--- Material provided Enclosed Below ---

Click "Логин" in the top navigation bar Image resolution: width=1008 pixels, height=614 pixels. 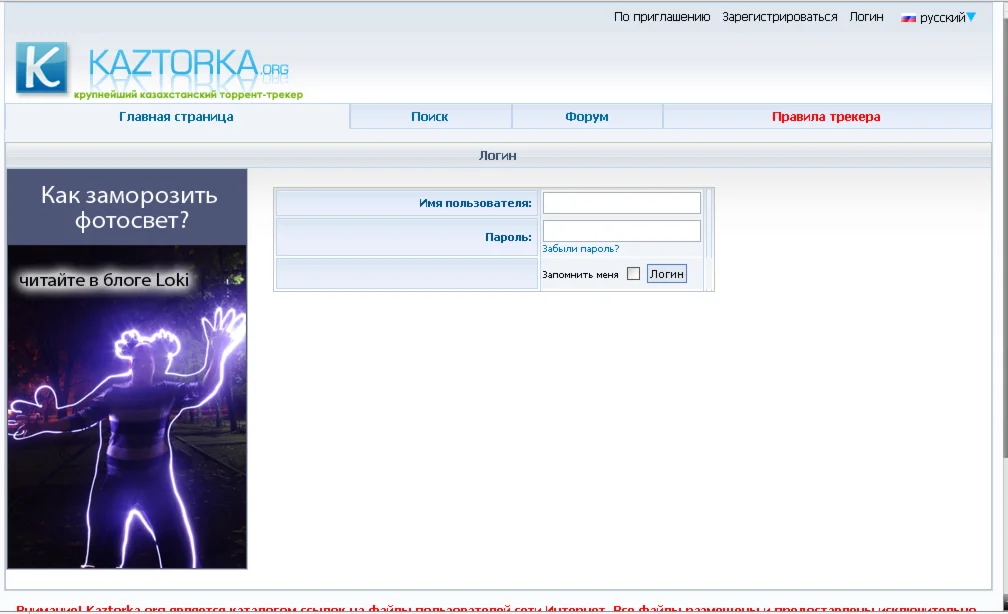(866, 16)
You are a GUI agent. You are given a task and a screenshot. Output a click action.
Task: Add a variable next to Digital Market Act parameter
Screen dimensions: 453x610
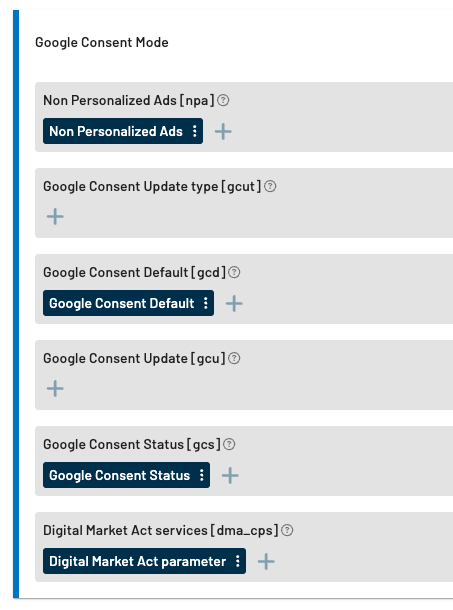pos(266,561)

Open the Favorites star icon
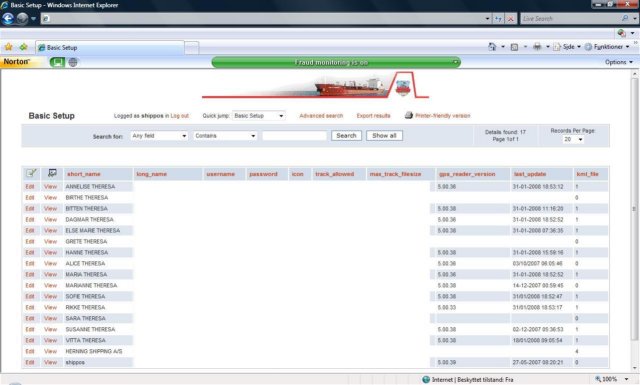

--- End of Enclosed Material provided ---

■ **Work to complete**: Please transcribe word for word the lines from the one bearing "You are a GUI" through the last line of the records above, omitting the pictures.

■ **Solution**:
You are a GUI agent. You are given a task and a screenshot. Output a click action.
Task: Add a variable next to Digital Market Act parameter
Screen dimensions: 453x610
pos(266,561)

Open the Favorites star icon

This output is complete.